Quoted text
┌──
1 2 Previous Next 21 Replies Latest reply on Nov 20, 2013 11:34 AM by Jim Wahl

    Data Blending - no date dimension in primary table

    Richard Stebles

      Hi all, thanks in advance for your help

       

      Setup:

       

      I have a central table which is a huge list of stores with a unique ID number.  Then I have three other tables which are the visit history of three different teams into these stores.  So I have set up a blend on the unique ID number

       

      Problem:

       

      What I would like to do (for starters) is create a view that shows number of visits per month from the three different teams into each store.  But my central store list doesn't have "Date" as a dimension, so there is no convenient blue pill to drag to the column shelf.  Is there any way to create a fake date dimension that will just pick up all instances of the store unique ID across all the dates in all three tables?

       

      I've attached a workbook illustrating the problem.

       

      Thanks in advance

       

      Regards

      Richard

        • 1. Re: Data Blending - no date dimension in primary table
          Jim Wahl

          Hi Richard,

           

          You have a couple of options here, depending on your data and your goal.

           

          The simplest is just to change the primary data source to your Merch data. Use the date field from this data source and on the pill, select show missing values so that you have a full set of discrete dates.
└──
In the data blending thread, rewrite the passage that starts at "I have a central" and ends at "illustrating the problem.", switching "three different teams" to "two different teams" wherever it occurs.

Material supplied
┌──
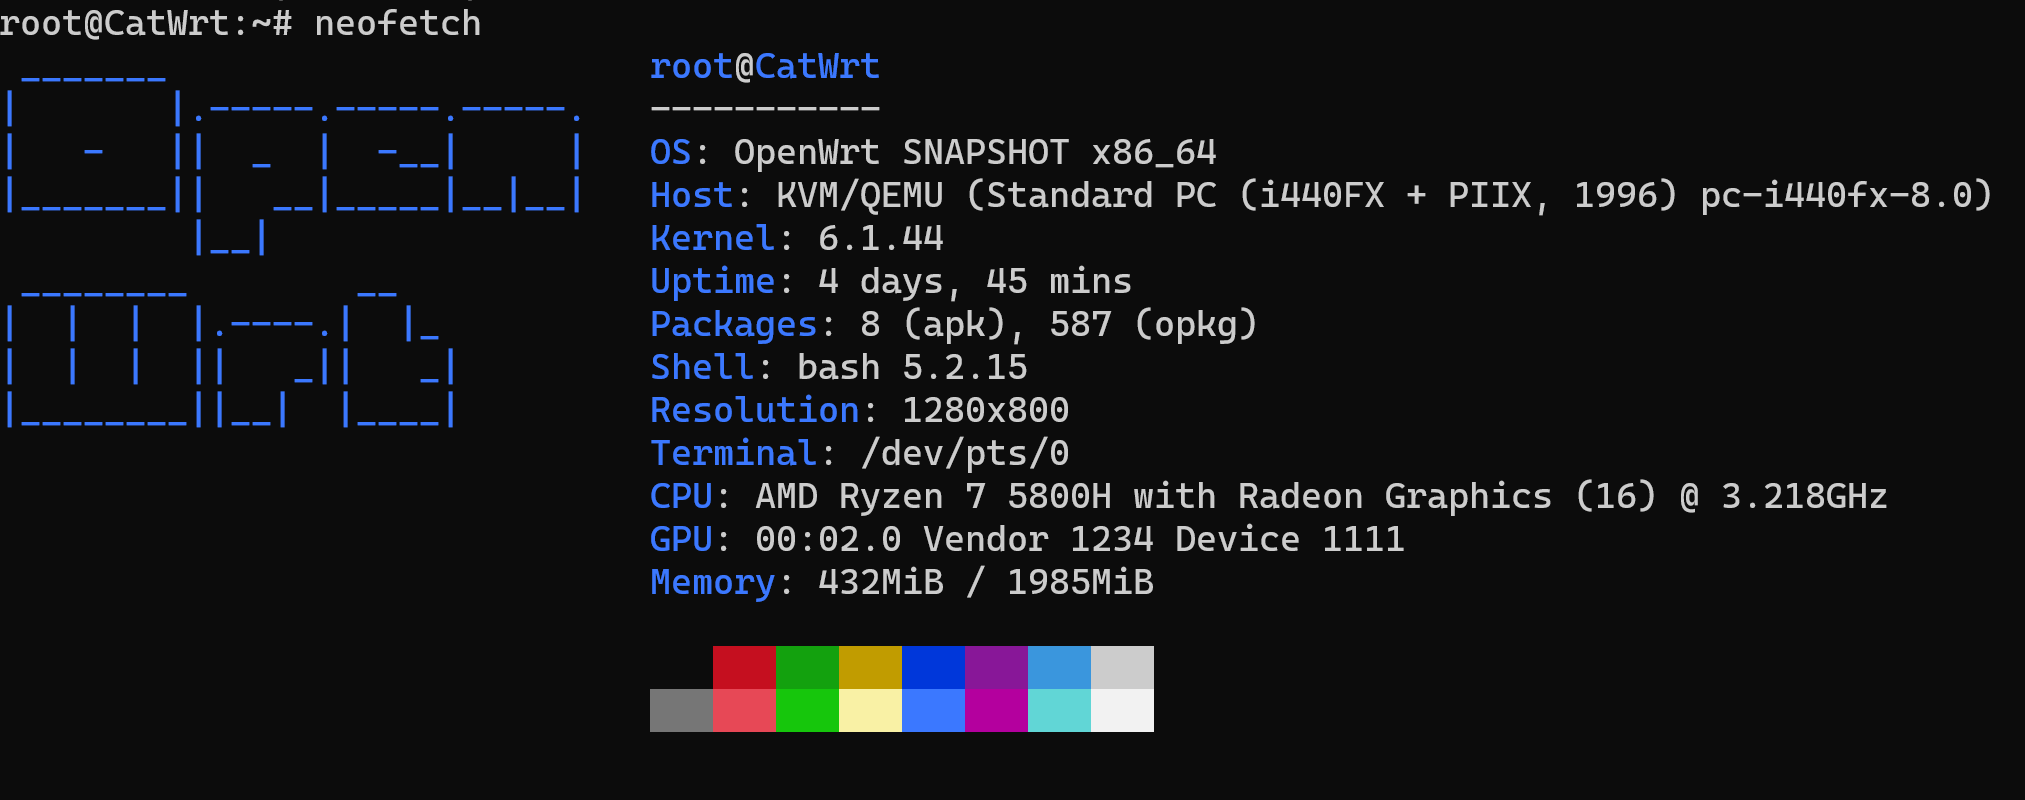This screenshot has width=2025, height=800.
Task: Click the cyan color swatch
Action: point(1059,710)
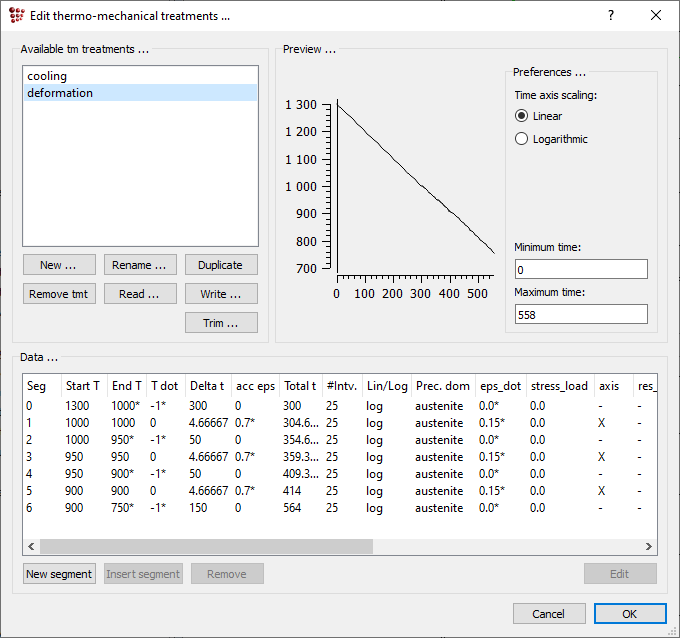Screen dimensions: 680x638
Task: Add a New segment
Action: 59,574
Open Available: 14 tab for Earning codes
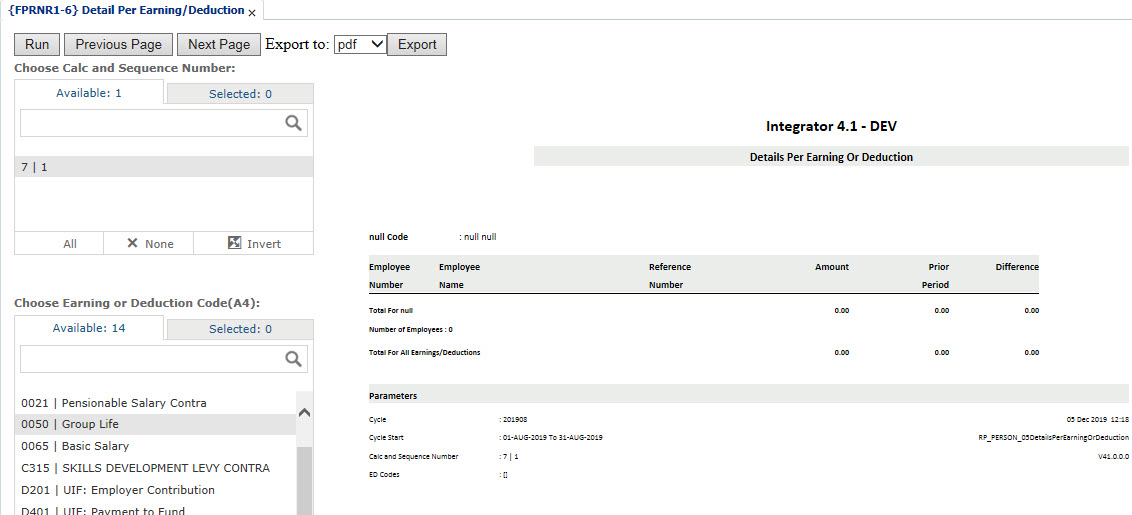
└──
Answer for this exercise
I have a central table which is a huge list of stores with a unique ID number.  Then I have three other tables which are the visit history of two different teams into these stores.  So I have set up a blend on the unique ID number

       

      Problem:

       

      What I would like to do (for starters) is create a view that shows number of visits per month from the two different teams into each store.  But my central store list doesn't have "Date" as a dimension, so there is no convenient blue pill to drag to the column shelf.  Is there any way to create a fake date dimension that will just pick up all instances of the store unique ID across all the dates in all three tables?

       

      I've attached a workbook illustrating the problem.